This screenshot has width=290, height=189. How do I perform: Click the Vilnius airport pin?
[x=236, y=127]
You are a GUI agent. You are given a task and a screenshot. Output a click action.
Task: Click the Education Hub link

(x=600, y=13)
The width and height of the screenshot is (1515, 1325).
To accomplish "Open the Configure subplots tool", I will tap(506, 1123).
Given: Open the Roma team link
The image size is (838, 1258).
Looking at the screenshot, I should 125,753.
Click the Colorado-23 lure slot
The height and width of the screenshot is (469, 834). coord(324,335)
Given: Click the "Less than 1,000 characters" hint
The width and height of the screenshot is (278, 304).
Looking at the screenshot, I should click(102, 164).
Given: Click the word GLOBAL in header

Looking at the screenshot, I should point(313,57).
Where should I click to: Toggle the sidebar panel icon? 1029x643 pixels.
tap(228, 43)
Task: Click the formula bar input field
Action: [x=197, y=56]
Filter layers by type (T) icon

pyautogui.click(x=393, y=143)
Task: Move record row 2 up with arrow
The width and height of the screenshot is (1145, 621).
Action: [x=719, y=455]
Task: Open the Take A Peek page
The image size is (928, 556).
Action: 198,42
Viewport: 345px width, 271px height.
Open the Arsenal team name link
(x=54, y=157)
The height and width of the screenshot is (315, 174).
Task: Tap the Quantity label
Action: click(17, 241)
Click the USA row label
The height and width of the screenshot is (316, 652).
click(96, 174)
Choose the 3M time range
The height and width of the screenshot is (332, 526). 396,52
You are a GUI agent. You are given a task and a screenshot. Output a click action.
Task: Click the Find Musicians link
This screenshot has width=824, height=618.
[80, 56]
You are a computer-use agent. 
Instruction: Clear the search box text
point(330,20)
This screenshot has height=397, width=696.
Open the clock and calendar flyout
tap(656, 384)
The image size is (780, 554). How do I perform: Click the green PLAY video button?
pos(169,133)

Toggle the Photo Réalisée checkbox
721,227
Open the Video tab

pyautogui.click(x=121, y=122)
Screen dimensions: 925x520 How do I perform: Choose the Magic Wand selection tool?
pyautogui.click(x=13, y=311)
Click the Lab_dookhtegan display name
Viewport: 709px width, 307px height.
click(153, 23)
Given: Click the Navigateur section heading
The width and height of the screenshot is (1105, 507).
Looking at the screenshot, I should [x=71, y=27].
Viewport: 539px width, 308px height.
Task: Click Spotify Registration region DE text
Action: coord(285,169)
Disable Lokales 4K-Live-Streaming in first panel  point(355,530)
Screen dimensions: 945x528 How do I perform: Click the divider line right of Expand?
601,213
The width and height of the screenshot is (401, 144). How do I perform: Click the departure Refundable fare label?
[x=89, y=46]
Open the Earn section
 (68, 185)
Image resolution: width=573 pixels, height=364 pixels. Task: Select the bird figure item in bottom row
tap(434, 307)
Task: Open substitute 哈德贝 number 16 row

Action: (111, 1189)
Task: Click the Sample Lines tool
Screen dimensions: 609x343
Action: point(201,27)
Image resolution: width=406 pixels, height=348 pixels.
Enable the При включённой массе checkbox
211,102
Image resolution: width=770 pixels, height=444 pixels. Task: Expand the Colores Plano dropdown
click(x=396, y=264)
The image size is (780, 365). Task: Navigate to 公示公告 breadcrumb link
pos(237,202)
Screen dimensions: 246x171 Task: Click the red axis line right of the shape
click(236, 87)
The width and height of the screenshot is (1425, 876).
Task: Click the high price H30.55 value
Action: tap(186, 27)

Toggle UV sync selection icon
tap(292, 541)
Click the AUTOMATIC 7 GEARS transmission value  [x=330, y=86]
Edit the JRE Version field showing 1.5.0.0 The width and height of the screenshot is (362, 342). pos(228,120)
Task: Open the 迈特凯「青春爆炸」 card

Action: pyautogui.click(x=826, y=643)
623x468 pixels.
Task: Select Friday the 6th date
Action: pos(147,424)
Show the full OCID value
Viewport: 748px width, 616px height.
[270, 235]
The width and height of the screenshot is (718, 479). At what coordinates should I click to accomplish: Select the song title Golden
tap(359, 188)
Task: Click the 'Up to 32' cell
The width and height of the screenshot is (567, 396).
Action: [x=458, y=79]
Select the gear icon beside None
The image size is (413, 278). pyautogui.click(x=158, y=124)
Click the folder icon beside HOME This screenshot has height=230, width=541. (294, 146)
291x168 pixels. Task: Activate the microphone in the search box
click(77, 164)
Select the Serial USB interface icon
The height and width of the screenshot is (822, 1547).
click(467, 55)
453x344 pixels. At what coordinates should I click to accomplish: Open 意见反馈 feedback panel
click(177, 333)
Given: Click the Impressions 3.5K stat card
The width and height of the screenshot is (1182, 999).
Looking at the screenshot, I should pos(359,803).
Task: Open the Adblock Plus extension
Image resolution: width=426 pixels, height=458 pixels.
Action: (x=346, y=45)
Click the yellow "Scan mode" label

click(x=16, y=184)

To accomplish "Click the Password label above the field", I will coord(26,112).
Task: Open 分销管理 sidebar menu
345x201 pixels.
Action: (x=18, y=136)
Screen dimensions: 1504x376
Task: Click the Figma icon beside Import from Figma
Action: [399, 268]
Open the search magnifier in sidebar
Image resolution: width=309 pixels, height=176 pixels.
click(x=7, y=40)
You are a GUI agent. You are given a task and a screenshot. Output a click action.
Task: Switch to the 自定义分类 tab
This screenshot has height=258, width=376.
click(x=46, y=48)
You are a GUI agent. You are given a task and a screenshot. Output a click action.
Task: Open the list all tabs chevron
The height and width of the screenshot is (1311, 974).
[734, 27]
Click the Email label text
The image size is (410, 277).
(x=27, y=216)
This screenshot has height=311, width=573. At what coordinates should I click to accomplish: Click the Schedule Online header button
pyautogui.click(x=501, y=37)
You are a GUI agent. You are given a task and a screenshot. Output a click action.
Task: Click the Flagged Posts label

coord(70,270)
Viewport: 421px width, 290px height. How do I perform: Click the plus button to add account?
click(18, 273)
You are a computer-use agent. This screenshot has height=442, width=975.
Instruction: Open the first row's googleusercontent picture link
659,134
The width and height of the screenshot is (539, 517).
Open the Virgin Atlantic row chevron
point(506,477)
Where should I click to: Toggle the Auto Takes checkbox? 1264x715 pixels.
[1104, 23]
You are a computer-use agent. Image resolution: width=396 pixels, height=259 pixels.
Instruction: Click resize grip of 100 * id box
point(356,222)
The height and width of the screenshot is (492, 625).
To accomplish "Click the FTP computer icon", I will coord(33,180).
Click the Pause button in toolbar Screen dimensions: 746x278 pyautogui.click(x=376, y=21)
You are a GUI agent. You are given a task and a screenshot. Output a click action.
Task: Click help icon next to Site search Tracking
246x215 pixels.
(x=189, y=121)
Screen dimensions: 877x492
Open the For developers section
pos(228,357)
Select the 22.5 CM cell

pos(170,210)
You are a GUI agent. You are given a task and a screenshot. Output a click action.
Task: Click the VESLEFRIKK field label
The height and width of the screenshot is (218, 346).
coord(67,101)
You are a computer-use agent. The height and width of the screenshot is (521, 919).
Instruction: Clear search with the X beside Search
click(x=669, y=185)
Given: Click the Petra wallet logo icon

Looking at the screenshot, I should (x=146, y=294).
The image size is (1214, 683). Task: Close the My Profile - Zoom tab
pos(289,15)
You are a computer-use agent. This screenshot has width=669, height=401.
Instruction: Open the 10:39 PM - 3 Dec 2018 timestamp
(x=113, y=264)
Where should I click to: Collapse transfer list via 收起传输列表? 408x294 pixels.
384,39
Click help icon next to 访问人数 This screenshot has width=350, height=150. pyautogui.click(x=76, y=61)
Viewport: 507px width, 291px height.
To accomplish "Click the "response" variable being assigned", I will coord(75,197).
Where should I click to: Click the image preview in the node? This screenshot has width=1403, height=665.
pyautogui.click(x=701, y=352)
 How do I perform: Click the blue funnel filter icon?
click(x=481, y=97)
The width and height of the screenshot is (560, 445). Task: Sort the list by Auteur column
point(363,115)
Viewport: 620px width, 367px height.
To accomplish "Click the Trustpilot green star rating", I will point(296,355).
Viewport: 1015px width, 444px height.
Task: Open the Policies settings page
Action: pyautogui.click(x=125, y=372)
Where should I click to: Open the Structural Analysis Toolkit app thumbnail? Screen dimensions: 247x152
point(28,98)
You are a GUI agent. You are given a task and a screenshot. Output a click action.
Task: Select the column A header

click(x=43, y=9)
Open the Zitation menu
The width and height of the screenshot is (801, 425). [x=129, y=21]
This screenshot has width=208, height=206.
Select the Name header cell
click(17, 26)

__What the task asks__
Out of the material above, output word for word the line with "The image size is (780, 365).", the line with "Edit the JRE", and all lines between them, with nothing else.

__Written answer__
The image size is (780, 365). Task: Navigate to 公示公告 breadcrumb link
pos(237,202)
Screen dimensions: 246x171 Task: Click the red axis line right of the shape
click(236, 87)
The width and height of the screenshot is (1425, 876).
Task: Click the high price H30.55 value
Action: tap(186, 27)

Toggle UV sync selection icon
tap(292, 541)
Click the AUTOMATIC 7 GEARS transmission value  [x=330, y=86]
Edit the JRE Version field showing 1.5.0.0 The width and height of the screenshot is (362, 342). pos(228,120)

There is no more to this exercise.